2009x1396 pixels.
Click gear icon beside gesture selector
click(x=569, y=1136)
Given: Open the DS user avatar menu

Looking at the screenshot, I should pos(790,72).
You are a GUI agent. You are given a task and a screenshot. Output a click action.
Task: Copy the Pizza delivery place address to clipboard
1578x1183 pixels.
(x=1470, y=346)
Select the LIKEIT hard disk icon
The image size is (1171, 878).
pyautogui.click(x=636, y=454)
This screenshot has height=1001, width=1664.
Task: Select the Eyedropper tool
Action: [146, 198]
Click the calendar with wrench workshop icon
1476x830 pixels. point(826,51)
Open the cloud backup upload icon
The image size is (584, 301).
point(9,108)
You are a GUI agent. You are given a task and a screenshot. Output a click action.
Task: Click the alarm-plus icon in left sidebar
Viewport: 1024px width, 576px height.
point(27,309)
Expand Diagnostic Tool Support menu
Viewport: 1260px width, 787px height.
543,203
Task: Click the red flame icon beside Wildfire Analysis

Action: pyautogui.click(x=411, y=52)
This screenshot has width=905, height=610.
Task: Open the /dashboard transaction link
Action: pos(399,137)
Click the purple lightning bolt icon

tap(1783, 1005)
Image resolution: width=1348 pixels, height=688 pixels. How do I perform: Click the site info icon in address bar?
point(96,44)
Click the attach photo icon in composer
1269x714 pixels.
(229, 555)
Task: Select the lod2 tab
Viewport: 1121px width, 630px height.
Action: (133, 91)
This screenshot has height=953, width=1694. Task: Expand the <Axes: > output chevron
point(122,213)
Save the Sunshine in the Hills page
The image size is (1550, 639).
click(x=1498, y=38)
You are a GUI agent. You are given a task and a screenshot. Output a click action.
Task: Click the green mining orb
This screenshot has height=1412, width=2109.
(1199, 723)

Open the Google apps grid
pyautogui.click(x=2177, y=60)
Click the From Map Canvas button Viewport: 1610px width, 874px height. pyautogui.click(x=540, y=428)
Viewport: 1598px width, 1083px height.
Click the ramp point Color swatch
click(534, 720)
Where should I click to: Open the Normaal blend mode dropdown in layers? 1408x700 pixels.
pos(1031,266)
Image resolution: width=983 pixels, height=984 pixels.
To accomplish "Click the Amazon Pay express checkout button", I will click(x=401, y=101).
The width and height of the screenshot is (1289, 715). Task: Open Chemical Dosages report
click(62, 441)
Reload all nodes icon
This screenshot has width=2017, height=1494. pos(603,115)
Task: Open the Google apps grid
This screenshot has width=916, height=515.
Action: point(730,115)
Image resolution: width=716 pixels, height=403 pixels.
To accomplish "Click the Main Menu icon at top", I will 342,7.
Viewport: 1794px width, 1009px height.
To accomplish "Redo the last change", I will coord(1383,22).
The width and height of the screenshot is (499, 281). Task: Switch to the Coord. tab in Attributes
____________________
> Goal of the exercise
Using the records above, say how many lines include the string "button". Only the number is wanted.

> Problem solution
2